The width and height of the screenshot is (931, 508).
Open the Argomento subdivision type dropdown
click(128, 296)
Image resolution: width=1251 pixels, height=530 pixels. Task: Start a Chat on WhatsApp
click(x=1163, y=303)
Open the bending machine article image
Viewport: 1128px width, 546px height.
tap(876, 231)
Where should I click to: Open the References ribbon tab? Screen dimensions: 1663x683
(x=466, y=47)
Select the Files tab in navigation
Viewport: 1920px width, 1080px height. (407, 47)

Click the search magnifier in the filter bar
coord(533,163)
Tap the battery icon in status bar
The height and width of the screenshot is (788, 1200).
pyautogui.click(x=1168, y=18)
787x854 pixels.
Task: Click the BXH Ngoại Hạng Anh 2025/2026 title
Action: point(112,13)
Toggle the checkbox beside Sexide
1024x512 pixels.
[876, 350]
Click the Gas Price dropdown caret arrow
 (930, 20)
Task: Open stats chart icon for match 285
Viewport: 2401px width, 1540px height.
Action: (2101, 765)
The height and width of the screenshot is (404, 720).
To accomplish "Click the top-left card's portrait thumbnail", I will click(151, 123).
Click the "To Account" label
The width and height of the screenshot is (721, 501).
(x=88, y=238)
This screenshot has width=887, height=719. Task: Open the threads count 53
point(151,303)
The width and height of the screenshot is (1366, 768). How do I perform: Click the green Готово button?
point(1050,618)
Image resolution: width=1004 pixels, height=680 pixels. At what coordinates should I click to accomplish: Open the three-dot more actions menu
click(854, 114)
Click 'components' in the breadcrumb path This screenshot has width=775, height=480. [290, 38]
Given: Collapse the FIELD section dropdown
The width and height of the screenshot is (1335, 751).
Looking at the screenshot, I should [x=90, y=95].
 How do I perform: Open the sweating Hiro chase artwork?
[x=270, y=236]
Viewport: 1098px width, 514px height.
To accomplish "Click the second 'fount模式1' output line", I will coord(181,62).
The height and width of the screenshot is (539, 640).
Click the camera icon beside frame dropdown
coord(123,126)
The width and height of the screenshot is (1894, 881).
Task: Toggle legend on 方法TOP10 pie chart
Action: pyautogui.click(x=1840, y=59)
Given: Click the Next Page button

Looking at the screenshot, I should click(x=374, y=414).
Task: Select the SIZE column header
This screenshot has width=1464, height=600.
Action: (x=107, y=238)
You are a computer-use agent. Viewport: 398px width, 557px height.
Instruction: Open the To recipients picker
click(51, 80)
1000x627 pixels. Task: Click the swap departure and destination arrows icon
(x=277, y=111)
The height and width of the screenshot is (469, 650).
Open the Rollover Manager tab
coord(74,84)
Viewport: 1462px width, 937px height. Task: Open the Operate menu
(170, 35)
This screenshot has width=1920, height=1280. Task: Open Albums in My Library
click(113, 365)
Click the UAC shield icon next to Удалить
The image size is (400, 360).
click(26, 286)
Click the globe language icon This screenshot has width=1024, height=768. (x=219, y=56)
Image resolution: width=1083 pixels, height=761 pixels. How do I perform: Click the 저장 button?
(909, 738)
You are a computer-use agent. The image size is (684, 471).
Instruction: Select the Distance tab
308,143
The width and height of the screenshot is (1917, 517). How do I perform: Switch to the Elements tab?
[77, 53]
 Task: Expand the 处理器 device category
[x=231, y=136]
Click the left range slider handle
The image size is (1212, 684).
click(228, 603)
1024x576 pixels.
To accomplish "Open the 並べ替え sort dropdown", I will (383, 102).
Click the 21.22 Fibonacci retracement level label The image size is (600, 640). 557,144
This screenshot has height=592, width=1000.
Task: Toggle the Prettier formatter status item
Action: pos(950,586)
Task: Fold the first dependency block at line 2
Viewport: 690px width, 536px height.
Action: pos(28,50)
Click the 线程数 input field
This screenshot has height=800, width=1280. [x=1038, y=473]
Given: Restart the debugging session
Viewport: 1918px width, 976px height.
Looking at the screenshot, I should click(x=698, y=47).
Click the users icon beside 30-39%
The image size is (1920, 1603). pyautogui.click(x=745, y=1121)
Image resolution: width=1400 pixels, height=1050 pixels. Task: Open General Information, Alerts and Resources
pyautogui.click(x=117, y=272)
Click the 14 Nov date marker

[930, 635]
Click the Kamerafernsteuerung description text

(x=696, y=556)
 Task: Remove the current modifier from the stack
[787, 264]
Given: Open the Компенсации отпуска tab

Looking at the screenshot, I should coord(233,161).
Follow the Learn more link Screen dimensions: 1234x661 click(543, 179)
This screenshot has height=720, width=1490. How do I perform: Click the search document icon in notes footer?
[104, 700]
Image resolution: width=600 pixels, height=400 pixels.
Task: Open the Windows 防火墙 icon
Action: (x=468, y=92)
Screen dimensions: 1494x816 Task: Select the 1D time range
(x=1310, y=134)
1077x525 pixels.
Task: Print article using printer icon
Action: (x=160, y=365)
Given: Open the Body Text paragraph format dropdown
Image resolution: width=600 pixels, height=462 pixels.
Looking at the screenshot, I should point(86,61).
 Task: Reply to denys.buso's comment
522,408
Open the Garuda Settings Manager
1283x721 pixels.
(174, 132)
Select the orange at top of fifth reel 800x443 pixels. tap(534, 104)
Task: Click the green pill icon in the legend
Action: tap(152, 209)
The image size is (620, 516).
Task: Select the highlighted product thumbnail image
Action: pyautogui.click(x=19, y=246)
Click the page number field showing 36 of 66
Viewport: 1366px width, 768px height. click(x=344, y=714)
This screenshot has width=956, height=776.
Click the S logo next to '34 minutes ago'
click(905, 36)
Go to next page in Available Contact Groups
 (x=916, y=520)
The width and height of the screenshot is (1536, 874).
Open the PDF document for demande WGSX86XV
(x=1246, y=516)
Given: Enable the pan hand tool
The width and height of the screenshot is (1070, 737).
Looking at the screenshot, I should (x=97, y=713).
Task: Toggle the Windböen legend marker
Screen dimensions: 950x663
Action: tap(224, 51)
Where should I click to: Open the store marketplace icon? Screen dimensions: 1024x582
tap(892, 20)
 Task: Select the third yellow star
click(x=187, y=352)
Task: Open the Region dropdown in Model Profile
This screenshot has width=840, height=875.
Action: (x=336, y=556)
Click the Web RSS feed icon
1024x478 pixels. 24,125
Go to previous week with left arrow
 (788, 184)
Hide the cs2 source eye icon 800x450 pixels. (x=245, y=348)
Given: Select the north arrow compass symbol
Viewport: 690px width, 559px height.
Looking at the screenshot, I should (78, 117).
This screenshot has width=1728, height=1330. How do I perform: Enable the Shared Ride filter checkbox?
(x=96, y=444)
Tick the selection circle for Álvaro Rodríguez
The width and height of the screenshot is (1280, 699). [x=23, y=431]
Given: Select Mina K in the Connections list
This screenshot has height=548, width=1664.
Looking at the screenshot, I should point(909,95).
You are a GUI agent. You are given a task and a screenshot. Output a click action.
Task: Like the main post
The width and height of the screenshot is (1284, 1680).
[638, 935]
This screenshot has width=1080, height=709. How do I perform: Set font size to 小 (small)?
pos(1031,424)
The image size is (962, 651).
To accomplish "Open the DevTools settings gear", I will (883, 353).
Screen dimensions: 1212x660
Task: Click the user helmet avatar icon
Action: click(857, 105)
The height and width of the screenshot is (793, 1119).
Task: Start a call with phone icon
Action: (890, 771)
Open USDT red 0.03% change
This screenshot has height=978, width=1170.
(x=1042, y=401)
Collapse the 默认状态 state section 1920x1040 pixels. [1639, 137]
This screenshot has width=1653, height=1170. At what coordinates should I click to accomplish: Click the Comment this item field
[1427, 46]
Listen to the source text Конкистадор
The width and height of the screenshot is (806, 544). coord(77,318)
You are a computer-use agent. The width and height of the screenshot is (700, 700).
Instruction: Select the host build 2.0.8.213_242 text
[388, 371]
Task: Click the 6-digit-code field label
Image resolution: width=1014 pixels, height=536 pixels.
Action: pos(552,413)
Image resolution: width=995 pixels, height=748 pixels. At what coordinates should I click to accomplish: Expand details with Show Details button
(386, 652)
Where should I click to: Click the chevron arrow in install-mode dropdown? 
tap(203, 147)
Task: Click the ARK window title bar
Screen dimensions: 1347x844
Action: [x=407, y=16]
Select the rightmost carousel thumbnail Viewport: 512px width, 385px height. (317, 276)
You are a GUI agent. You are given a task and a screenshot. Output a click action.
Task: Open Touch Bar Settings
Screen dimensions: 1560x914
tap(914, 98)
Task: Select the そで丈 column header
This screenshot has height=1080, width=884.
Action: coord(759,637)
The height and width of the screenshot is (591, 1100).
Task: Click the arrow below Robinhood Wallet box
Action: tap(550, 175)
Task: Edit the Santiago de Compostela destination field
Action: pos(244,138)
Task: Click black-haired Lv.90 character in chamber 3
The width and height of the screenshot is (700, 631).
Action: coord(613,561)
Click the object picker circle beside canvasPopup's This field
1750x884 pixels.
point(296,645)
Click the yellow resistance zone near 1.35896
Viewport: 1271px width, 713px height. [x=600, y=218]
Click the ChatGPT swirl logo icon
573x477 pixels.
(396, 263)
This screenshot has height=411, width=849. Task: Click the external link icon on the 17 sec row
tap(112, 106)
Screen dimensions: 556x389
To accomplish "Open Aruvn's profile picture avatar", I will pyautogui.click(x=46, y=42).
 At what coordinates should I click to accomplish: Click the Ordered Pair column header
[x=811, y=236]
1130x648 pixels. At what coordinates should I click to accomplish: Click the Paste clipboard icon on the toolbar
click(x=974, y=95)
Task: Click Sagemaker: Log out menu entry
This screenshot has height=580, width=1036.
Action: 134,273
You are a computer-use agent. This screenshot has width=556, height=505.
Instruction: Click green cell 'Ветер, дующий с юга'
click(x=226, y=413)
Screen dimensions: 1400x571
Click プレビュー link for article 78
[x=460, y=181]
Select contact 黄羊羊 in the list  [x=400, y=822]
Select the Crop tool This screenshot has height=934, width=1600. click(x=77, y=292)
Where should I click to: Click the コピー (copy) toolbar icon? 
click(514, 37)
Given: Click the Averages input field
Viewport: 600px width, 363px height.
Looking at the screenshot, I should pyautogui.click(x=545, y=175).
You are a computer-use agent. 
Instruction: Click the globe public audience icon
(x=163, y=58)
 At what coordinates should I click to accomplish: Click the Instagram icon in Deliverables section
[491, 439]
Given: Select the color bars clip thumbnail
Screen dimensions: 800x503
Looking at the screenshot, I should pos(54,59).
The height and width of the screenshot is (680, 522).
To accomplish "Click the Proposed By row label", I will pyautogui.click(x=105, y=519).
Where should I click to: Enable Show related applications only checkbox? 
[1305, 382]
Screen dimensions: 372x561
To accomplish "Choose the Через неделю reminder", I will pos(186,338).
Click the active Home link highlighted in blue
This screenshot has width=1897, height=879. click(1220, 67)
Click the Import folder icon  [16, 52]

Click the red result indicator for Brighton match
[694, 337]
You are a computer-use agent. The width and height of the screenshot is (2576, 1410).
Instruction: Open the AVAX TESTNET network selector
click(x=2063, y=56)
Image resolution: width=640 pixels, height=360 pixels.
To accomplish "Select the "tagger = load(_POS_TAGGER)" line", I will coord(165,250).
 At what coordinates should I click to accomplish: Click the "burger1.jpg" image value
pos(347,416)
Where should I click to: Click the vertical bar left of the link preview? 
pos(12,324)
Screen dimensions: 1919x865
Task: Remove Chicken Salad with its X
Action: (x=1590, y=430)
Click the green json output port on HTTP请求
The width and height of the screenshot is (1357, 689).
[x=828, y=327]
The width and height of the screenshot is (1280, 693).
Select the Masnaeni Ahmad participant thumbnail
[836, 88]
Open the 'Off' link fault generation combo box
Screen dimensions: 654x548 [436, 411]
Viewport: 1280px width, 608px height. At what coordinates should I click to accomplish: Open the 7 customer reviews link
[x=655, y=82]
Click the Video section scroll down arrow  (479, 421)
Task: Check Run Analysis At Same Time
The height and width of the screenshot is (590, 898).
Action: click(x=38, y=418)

----------

* [TASK BRIEF]: Would you please filter the lines above and copy every one that includes "computer"?

* [RESULT BELOW]:
You are a computer-use agent. Viewport: 398px width, 557px height.
You are a computer-use agent. The image size is (684, 471).
You are a computer-use agent. The width and height of the screenshot is (700, 700).
You are a computer-use agent. This screenshot has width=556, height=505.
You are a computer-use agent. 
You are a computer-use agent. The width and height of the screenshot is (2576, 1410).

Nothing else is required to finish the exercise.